Target risks and don't be fooled by conditions that mimic infection.
Err on the side of over-diagnosing UTI and you treat patients unnecessarily and breed bacterial resistance. Miss a case of UTI and you can set a resident up for systemic infection and other negative outcomes. Ether way, surveyors will be all over your case.
These proactive strategies will go a long way toward keeping your facility on track in diagnosing and treating UTIs appropriately.
1. Look for common conditions that simulate UTI or set the resident up for developing one. For example, constipation can cause low-grade fever, abdominal pain and low-grade bladder inflammation, if it's severe enough, says Chesley Richards, MD, an infection control consultant to the Centers for Disease Control & Prevention.
Constipation can also cause urinary retention, which offers a breeding ground for bacteria that may cause infection, adds Joan Redden, RN, vice president of clinical risk management for Skilled Healthcare LLC in Foothill Ranch, CA. But to detect constipation, the facility must have accurate records of bowel movements, she emphasizes. "Without this baseline, it's extremely difficult to manage constipation."
Atrophic vaginitis can also cause the same symptoms as UTI, Redden notes. Not only that, but atrophic vaginitis places the resident at risk for bacteriuria and UTI, adds Richards. "Transvaginal hormonal therapy is good not only for atrophic vaginitis, but it has been shown to decrease bacteria in the urine."
Poor fluid intake can cause UTI. "The interdisciplinary staff should look at fluid intake for residents at risk of or who have a history of UTI--or a current UTI," says Redden. Ensuring adequate fluid intake also helps prevent constipation, she adds.
Tip: Check fluid intake coding in Section J1d (insufficient fluid; did not consume all/almost all liquids in last three days) for the resident's last couple of MDS assessments to detect a pattern of poor fluid intake.
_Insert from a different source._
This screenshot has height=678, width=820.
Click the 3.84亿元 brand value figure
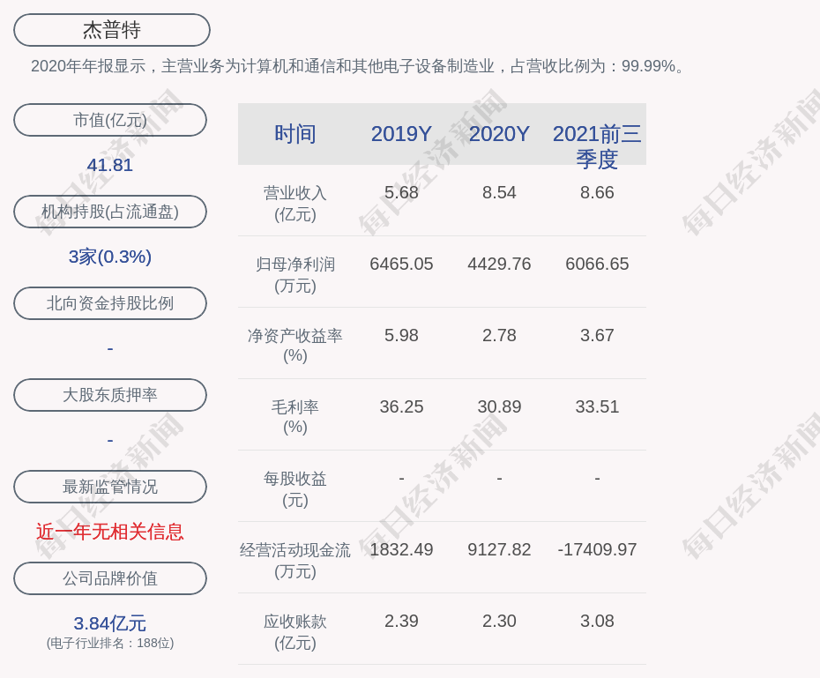tap(110, 623)
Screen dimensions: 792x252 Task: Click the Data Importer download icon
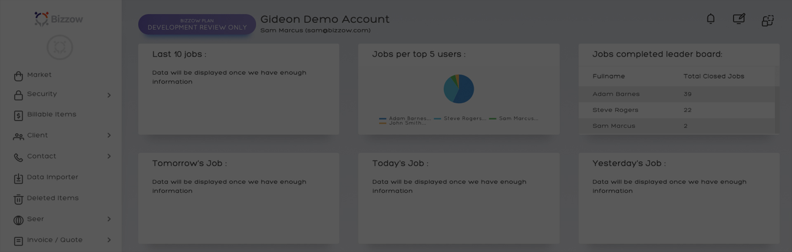coord(18,178)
Don't make this mistake: Nurses frequently report the urine has a foul odor although the patient has no localized signs of infection but does have a positive urine culture, says Richards. What the resident really needs is to be rehydrated, he adds. "Then the nursing staff should re-examine the urine."
2. Look at Section I for diagnoses that can cause chronic urinary retention. These include multiple sclerosis, myasthenia gravis or post-stroke, suggests Richards.
Nursing homes can use a portable bedside ultrasound to check for urinary retention. "Bladder scans are a big advance over the way we used to check for post-void residual via catheterization," Richards adds.
3. Look at toileting programs and urinary and/or bowel incontinence (Section H). For example, have you checked a toileting program or bladder training at H3a or H3b? If not, would the resident benefit from one to improve his continence and potentially reduce UTIs?
"One of the best ways to prevent UTIs is to implement a toileting program where every resident who is capable of transferring to a toilet or bedside commode empties his or her bladder" on a regular basis and before bed, says Reta Underwood, a survey consultant in Buckner, KY. Sitting upright on the commode helps empty the bladder more completely, which helps prevent retention, she says.
Is the resident incontinent of bowel (H1a)? Facilities need to pay equal attention to bowel incontinence, suggests Janet Feldkamp, LHNA, RN, JD, a partner with Benesch, Friedlander, Coplan & Aronoff LLP in Columbus, OH. Fecal incontinence can cause UTI and skin breakdown, she says.
Assess Residents With Catheters
Residents with indwelling catheters are often a UTI waiting to happen--or recur. So take a close look at whether long-term use of a catheter (more than 14 days) meets the indications spelled out by the revised F315 survey guidance.
Indications for diagnosing UTI in a resident with an indwelling catheter include at least two of the following signs and symptoms, according to the F315 guidelines:
- fever or chills;
- new flank pain or suprapubic pain or tenderness;
- change in character of urine (e.g., new bloody urine, foul smell, or amount of sediment) or as reported by the laboratory (new pyuria or microscopic hematuria); and/or
- worsening of mental or functional status. Local findings such as obstruction, leakage, or mucosal trauma (hematuria) may also be present.
Tip: Evaluate residents for use of suprapubic catheters if they require long-term indwelling catheters due to paralysis or other chronic conditions.
4. Check the medication administration record for drugs that can cause urinary retention or incontinence. Anticholinergic medications, including an antihistamine, can lead to urinary retention that puts the resident at higher risk for developing UTI, according to David Jones, RPh, FASCP, in Baltimore. In addition, any drug that causes sedation or confusion can cause or exacerbate incontinence. "And if the person wets his pants a little, the urine provides a culture medium where bacteria can grow unchecked," says Jones.